You might have thought that the 1,000 Genomes Project would render the International HapMap obsolete. But just yesterday I heard a talk about how some groups are still leveraging the HapMap resource in numerous ways to better understand the relationship between genotype and phenotype. The speaker was Wei Zhang, a postdoc at the University of Chicago who’s published an astonishing 25 papers in the last 2 years.
One key advantage of the HapMap samples is the availability of transformed cell lines for all samples at Coriell. This allows researchers to assess various phenotypes with cell-based assays (e.g. gene expression, drug toxicity) and then mine the rich HapMap genotype dataset to perform genotype-phenotype associations. In a collaboration with Affymetrix, Zhang and his colleagues measured gene expression in 87 CEU samples and 89 YRI samples using the Human Exon 1.0 ST array, which captures ~1.4 million annotated exons from ~18,000 transcript clusters in the human genome. The data are available in the SCAN Database hosted at the University of Chicago.
Differentially Expressed Genes and SNP Association
The researchers found ~9,100 expressed genes in the CEU and YRI samples, including 383 that were differentially expressed between the populations (247 had higher expression in YRI than CEU, 136 had higher expression in CEU than YRI). Next, they used sample-level data in each population to correlate expression of those 383 genes with SNP genotypes. They successfully identified 75 genes with significant expression-genotype correlations, 11 of which were in cis (same chromosome within 2.5 Mb) and 64 of which were in trans.
Isoform variation was also detectable in the exon array data – by examining expressed genes with 3 or more exons, the researchers could compare probe intensities for each exon to see if any were differentially expressed. They identified a number of genes with differential isoform expression between YRI and CEU populations, and when they performed GO analysis, the most enriched gene category was, interestingly, genes that encode splicing factors.
SNPs, Gene Expression, and Pharmacogenetics
The Chicago group also performed a number of cell-based assays on the Hapmap samples to measure toxicity induced by a number of anti-cancer drugs. In this case their phenotype was IC50, the drug concentration at which growth was inhibited in 50% of cells. Such a drug study seems ideal for the HapMap samples since they happen to be transformed (i.e. continuously proliferating) cells. They measured IC50 for several types of anti-cancer agents (6 total), including DNA antimetabolites, platinating agents, and topoisomerase II (TopoII) inhibitors.

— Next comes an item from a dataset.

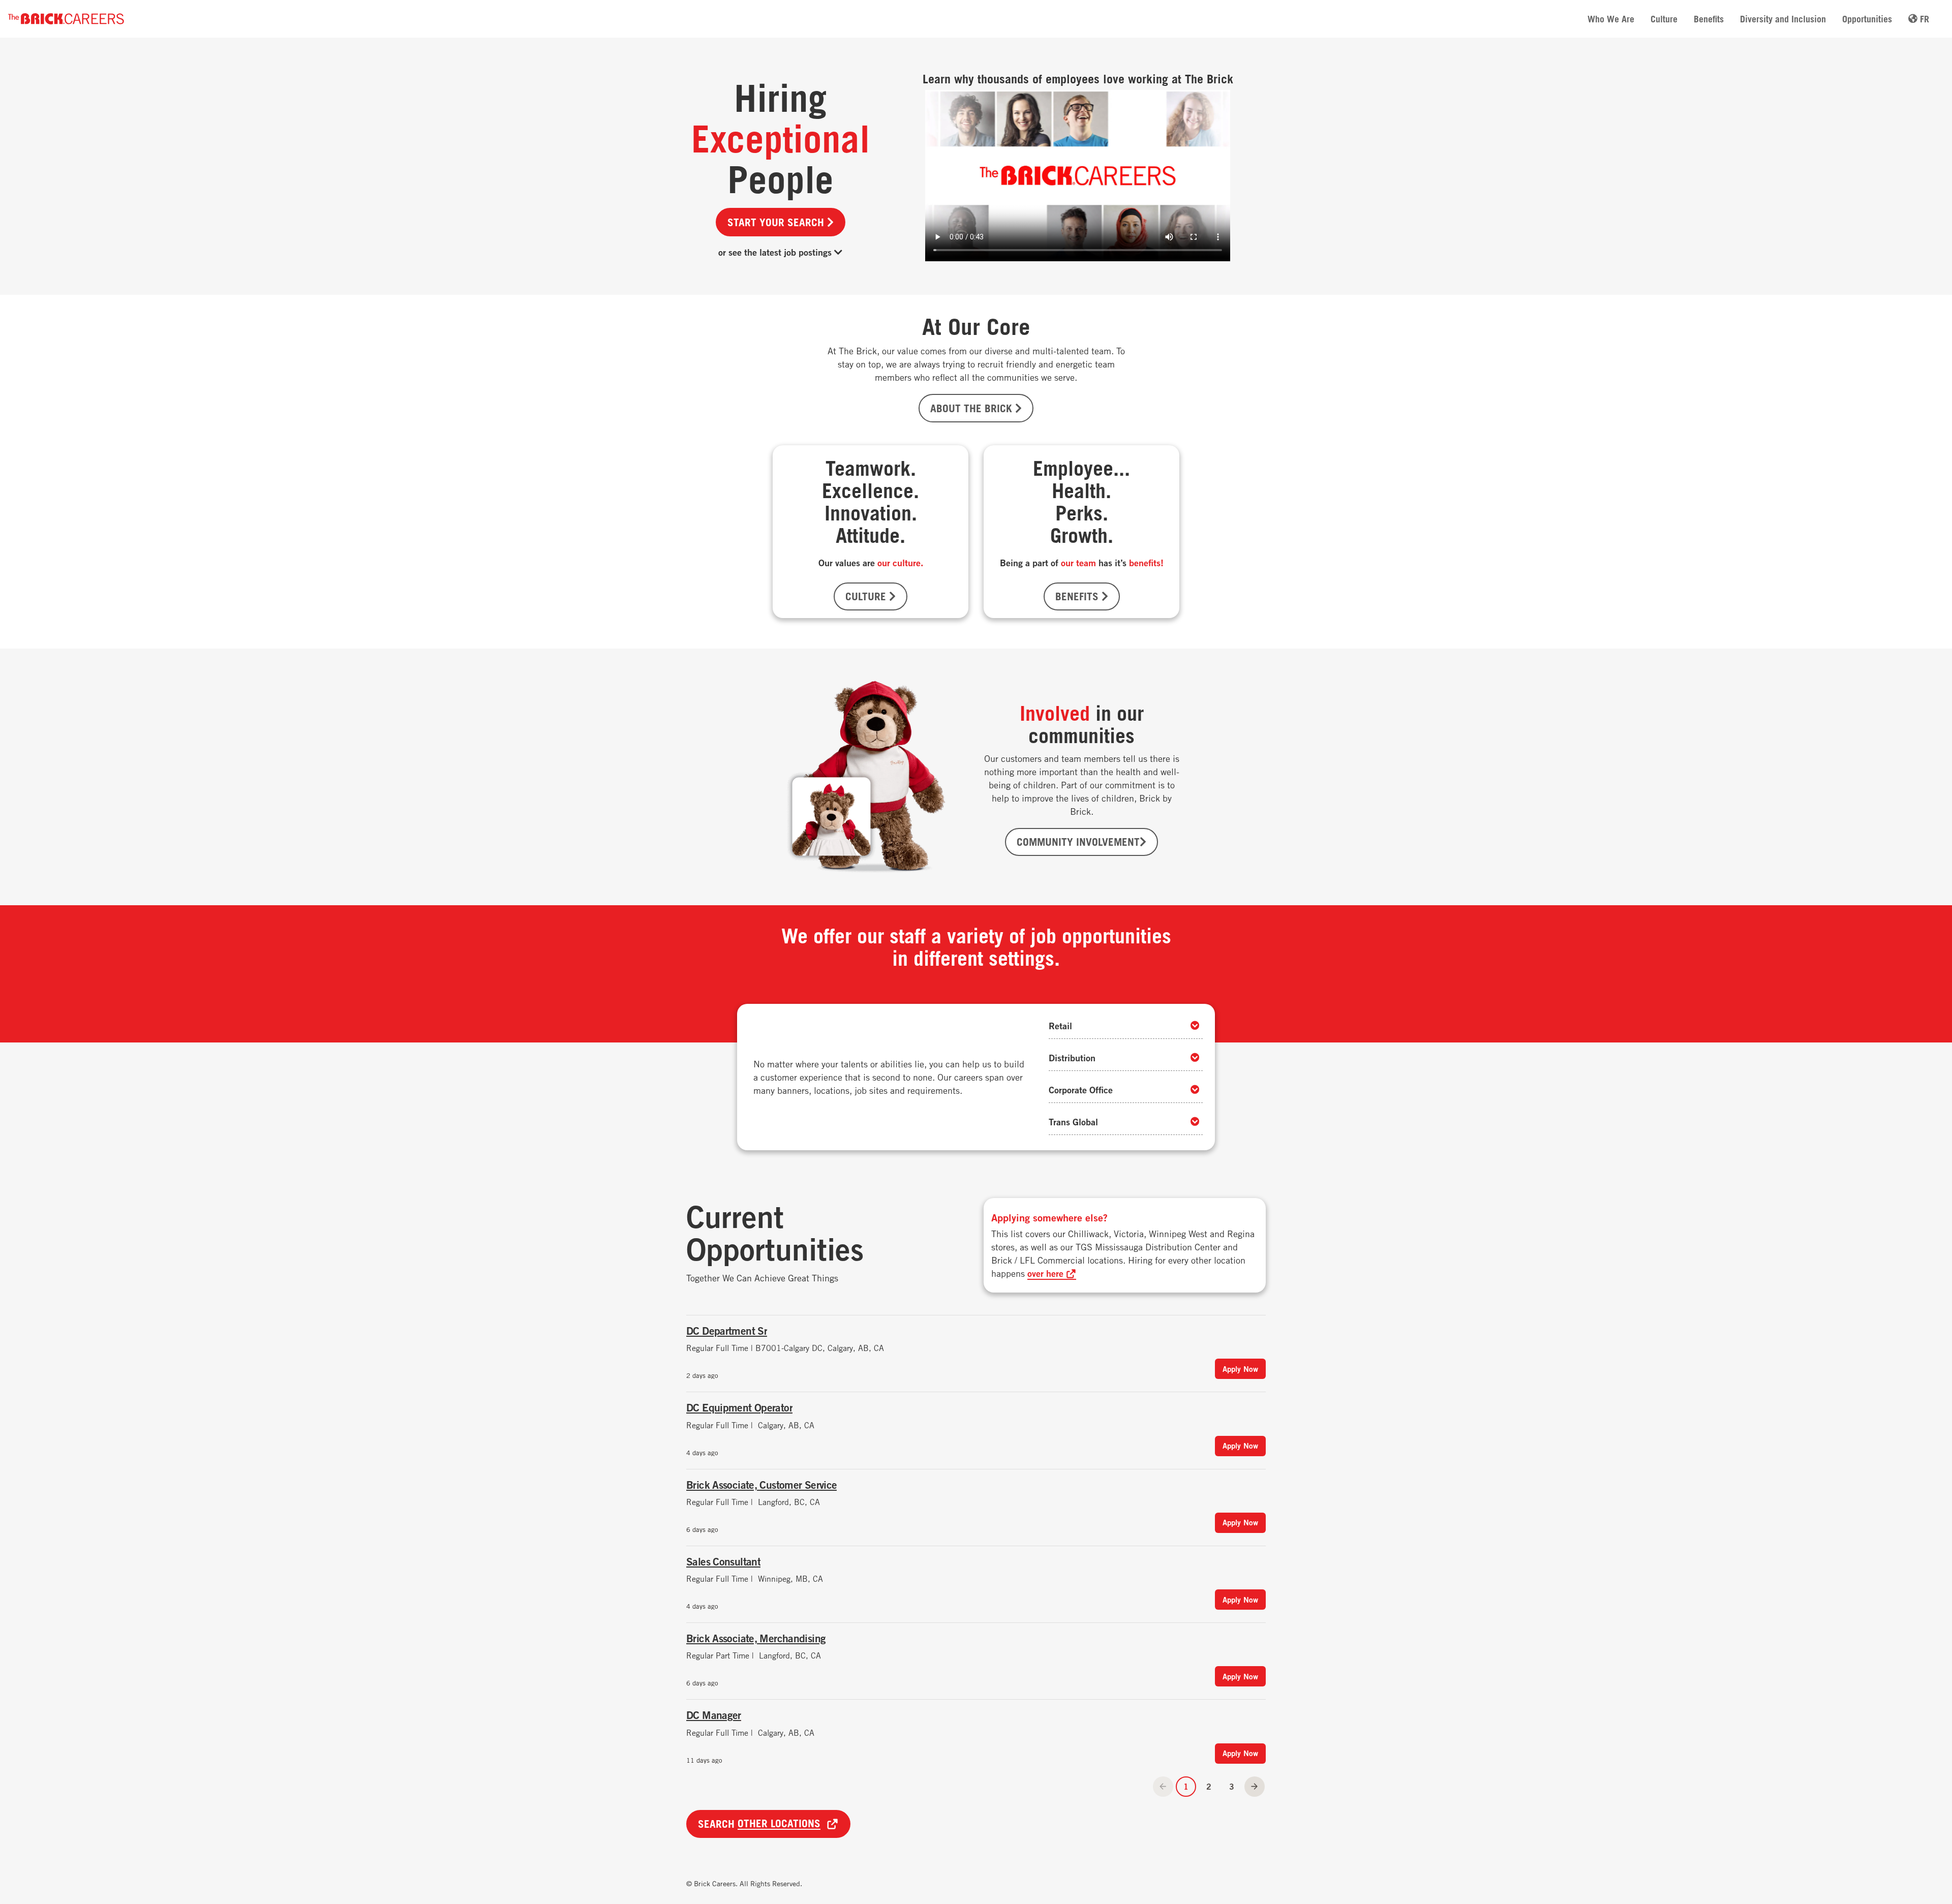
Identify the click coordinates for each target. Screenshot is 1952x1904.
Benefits (1709, 18)
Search (759, 1824)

First, using the HapMap trio (mother-father-child) information in the CEU panel, Zhang and colleagues determined the “heritability” of IC50, which proved to be high (values in the 0.3-0.4 range) for all of the drugs. This provides more evidence for what seems to be an accepted fact: pharmaceutical response is a phenotype with a significant inheritable genetic component.
What they did next was very interesting: they performed an integrated analysis of HapMap genotypes, gene expression, and drug response to identify predictors of drug-induced toxicity. Zhang described their method as a “triangle approach”: first, SNPs were associated with drug response, then those SNPs were analyzed with the expression data to determine if any were also associated with gene expression. The correlated genes were then compared back to the response data, to see if any were also associated with drug response. As a result, they’re able to identify SNPs that influence gene expression which in turn influences repsonse to the drug. Genotype-mechanism-phenotype. I like it.
As an example of their findings, Zhang presented a SNP in GALNTL4 that was associated with response to Cisplatin, which I presume is a platinating agent. SNP genotypes were correlated with expression of GALNTL4, and that in turn was correlated with IC50 to Cisplatin. But here’s what I liked most about this example: the SNP they presented was intronic. It’s another reminder that it’s time to look outside the exons, people!
Future Directions: miRNA and Methylation
Efforts are currently under way at the University of Chicago to measure two more cell phenotypes on the HapMap samples. One is micro-RNA (miRNA) expression, which they’re assessing with something called the Exiqon miRCURY platform. The other is DNA methylation, as measured by chip-CHiP assays with CpG antibodies. I seem to recall that another group has already identified methylation-associated SNPs using HapMap data, but even so, I look forward to what Zhang and his colleagues will find.